In the last few days, mainstream media attention has turned to a tribunal case from last autumn, involving a former DAERA vet.
The judge-led tribunal ruling, issued to contesting parties on 22 September 2021, was that Dr Tamara Bronckaers, a former supervisory veterinary officer within DAERA Veterinary Service, was constructively dismissed from her post.
The final pay-out in the case is expected to be in the region of £1m.
In her final years employed by DAERA, Dr Bronckaers had responsibility for licensing, operation, biosecurity and associated enforcement within livestock marts.
During that period, she had raised various issues with her line management, but contended that those recommendations were ignored and management had “closed ranks”. She resigned on 27 February 2018.
While only DAERA senior management can justify how Dr Bronckaers’ concerns were addressed, it is important that they are put into context, as the commentary currently coming forward has the potential to be very damaging for the NI livestock industry.
The key issue raised by Dr Bronckaers is a so-called “deleted moves policy” relating to cattle movements out of livestock marts.
The DAERA APHIS system has a 'front end', where information on cattle movements is available to marts and abattoirs, and a 'back end' where all movements of livestock are recorded.
At the front end, a mart is allowed to delete a move when cattle are still on site or when in transit to a buyer’s premises.

== Data for analysis ==
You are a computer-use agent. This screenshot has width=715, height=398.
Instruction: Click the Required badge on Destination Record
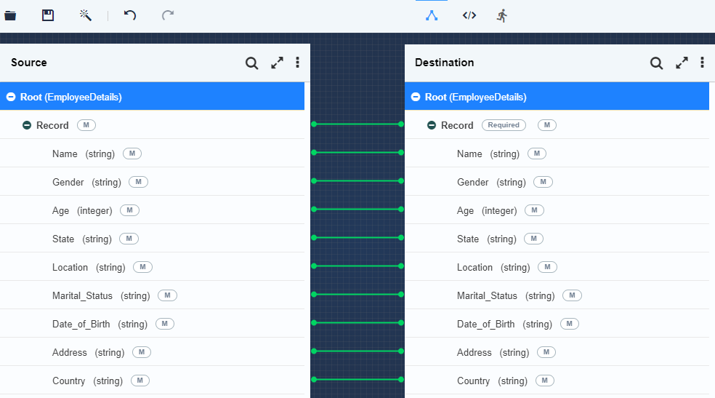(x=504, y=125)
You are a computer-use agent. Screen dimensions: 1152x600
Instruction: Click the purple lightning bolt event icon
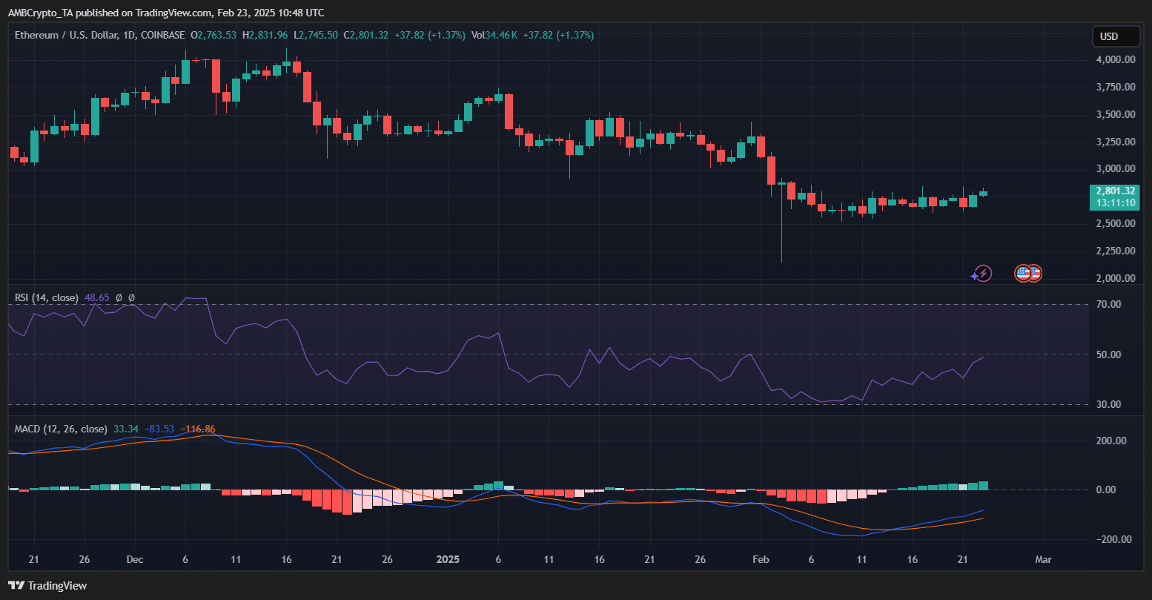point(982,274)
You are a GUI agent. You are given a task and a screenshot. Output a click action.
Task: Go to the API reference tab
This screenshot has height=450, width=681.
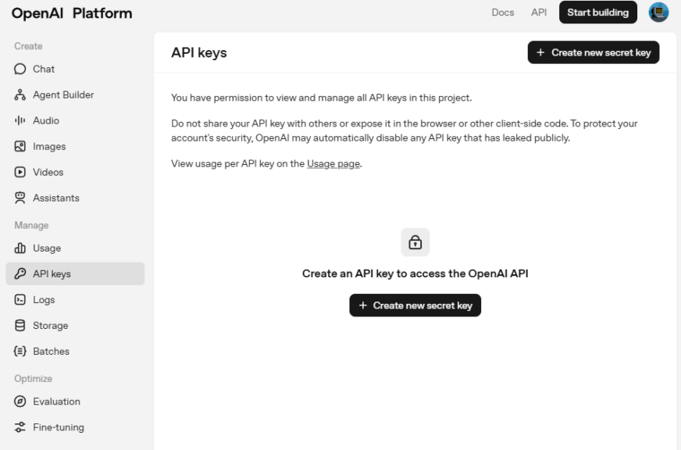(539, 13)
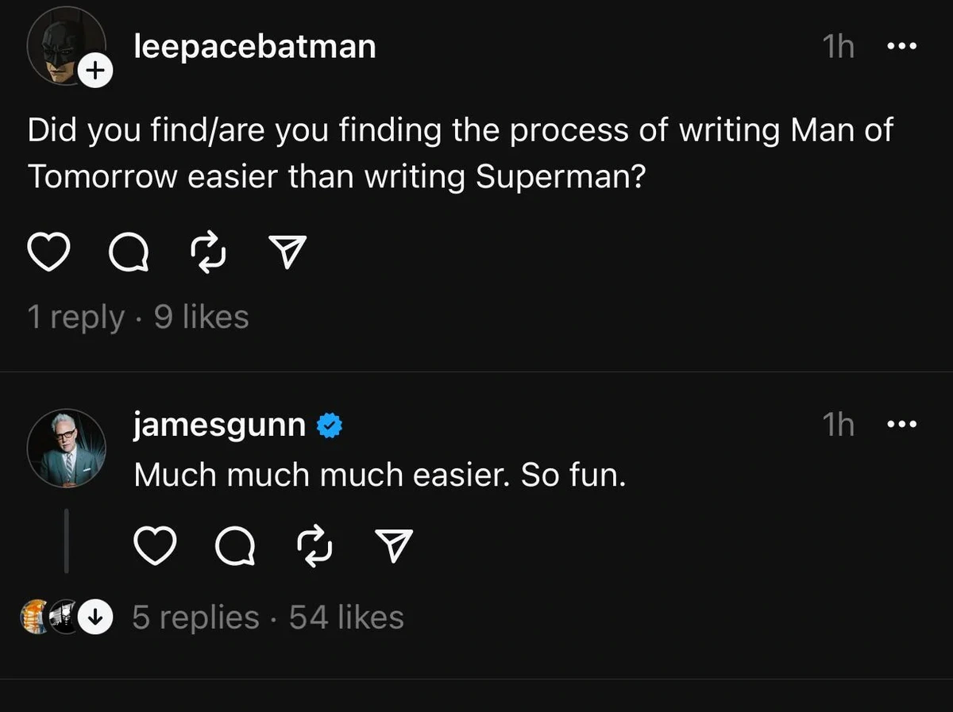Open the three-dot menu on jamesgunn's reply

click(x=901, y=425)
--
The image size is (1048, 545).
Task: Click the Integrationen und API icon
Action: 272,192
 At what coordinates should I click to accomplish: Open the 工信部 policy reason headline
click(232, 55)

== Exercises to complete ==
[1] In the article on the DAERA vet's tribunal case, on what date did Dr Bronckaers resign?
[2] Reproduce the stretch of the article on the DAERA vet's tribunal case from "In the last" through "from her post.".
[3] Carry on the article on the DAERA vet's tribunal case, starting after its last sentence.

== Response list ==
[1] 27 February 2018

[2]
In the last few days, mainstream media attention has turned to a tribunal case from last autumn, involving a former DAERA vet.
The judge-led tribunal ruling, issued to contesting parties on 22 September 2021, was that Dr Tamara Bronckaers, a former supervisory veterinary officer within DAERA Veterinary Service, was constructively dismissed from her post.

[3]
This system facilitates cattle dealers who might initially buy a number of animals at a mart sale and once their business is finished, work out which customer is actually to take each animal.
The alternative is that the move into the dealer’s herd is not deleted, but this would mean that even though an animal might only have been in that herd for a couple of hours, it would now show up as a new farm residency.
That is important because of a rule imposed by supermarkets which limits each animal to a maximum of four farm residencies.
Cattle with more than four residencies are severely penalised by factories or not wanted at all.
If a couple of hours in a dealer’s herd counts as a residency, it would amount to a significant problem for NI agriculture.
What Dr Bronckaers found was that the “deleted moves policy” was being abused and, in some cases, it could be up to 50 hours later before the animal was registered to a new herd.
She also raised concerns that the animals might initially have gone to a TB-infected herd (owned by a dealer), before being moved on to a TB-free herd.
In one particular week, she identified that 30 out of the 90 deleted moves were initially to herds that were not TB-free.
Where the system was being abused, Dr Bronckaers wanted the marts warned and potentially enforcement action taken.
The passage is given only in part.